Written request:
Lay out every line of the items below as a numbered list, without any blank lines. Leave the pictures out of the list.

-------- Input material --------

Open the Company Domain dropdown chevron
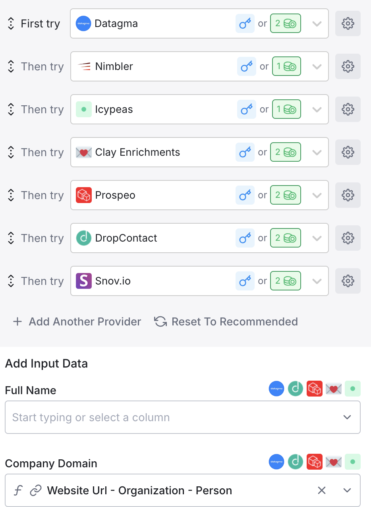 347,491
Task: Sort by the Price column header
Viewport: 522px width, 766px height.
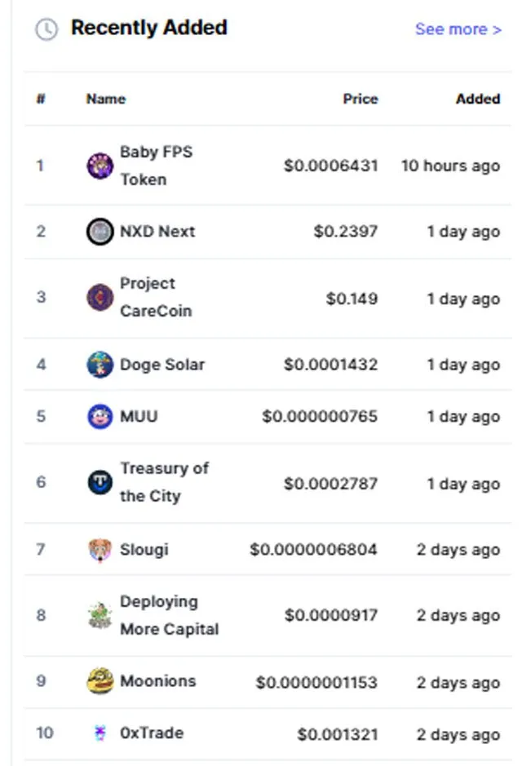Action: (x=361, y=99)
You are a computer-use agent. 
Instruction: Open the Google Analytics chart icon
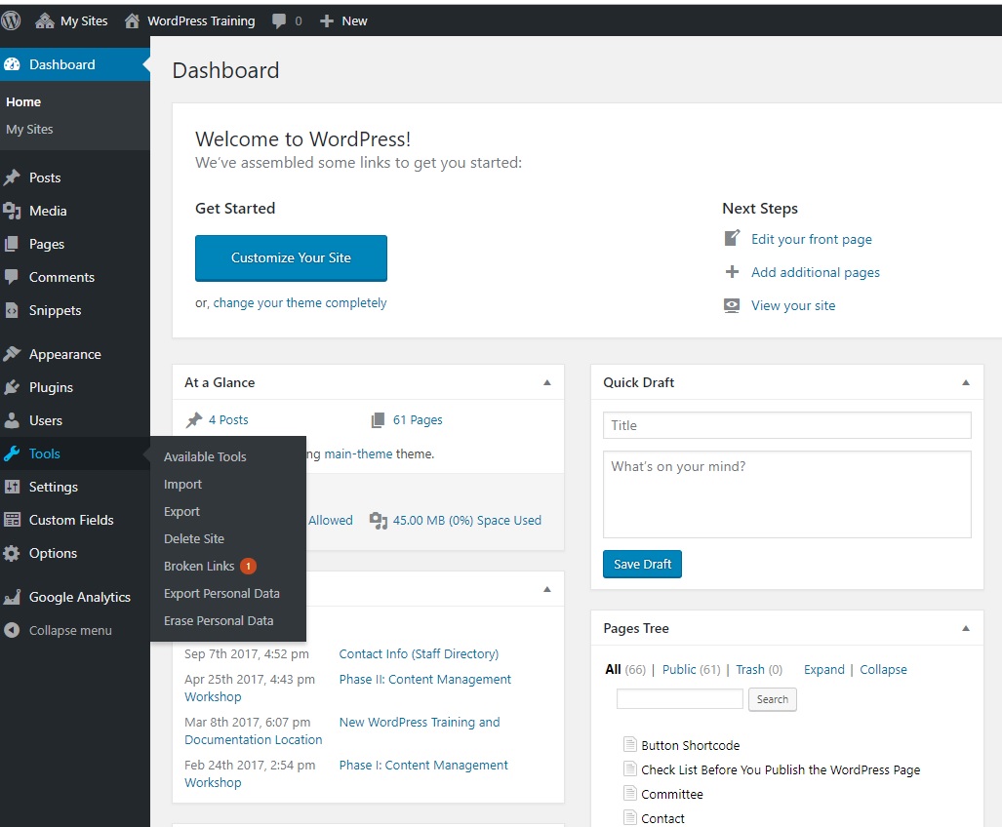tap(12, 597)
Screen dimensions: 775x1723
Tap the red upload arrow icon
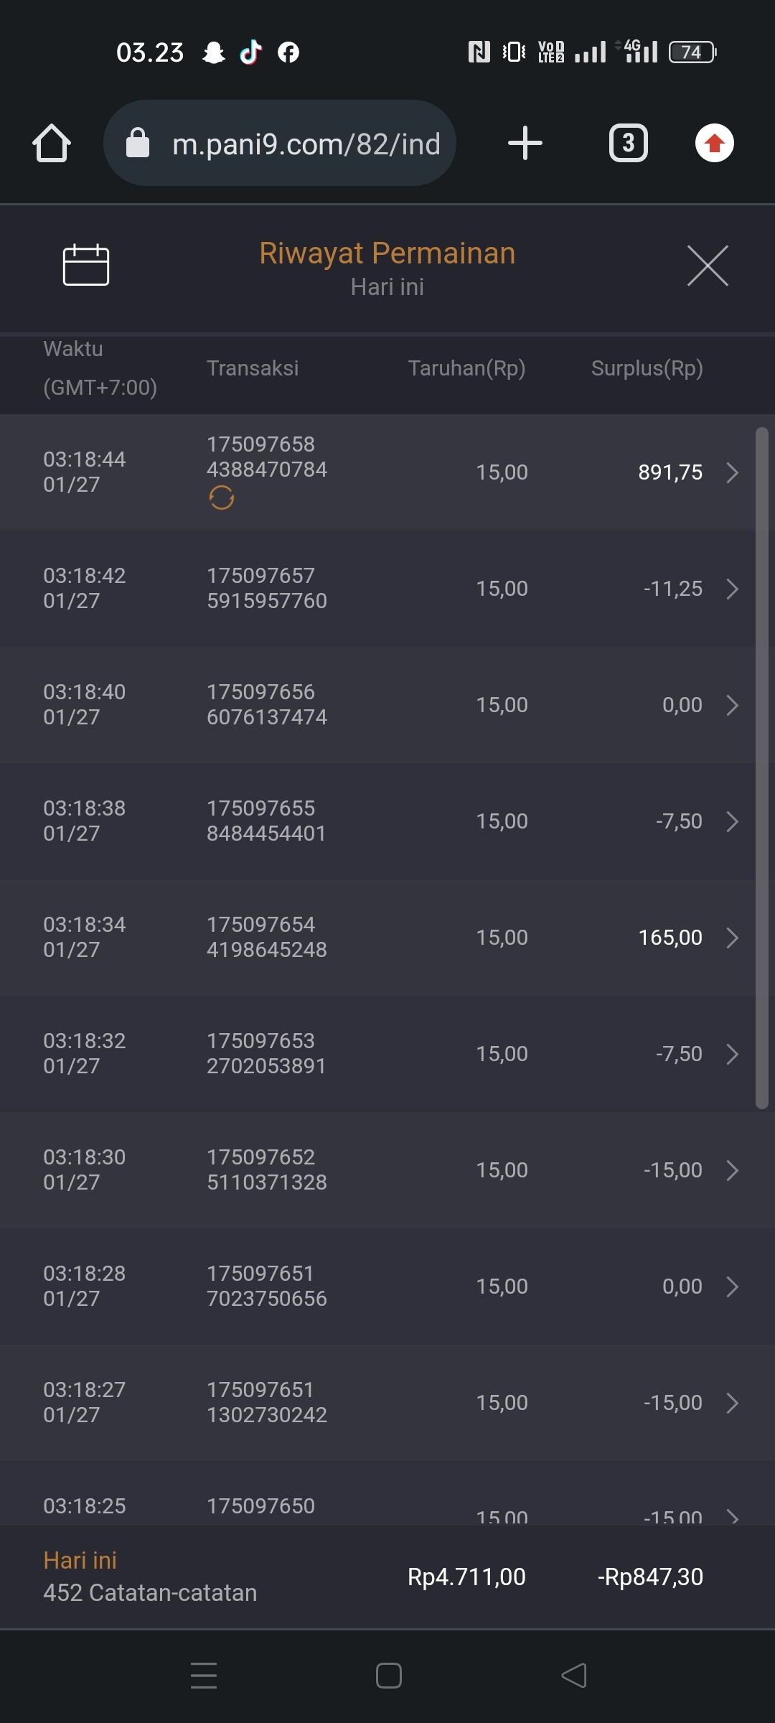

--------

Written solution:
1. Open the Company Domain dropdown chevron
2.  347,491
3. Task: Sort by the Price column header
4. Viewport: 522px width, 766px height.
5. Action: (x=361, y=99)
6. You are a computer-use agent. 
7. Instruction: Open the Google Analytics chart icon
8. tap(12, 597)
9. Screen dimensions: 775x1723
10. Tap the red upload arrow icon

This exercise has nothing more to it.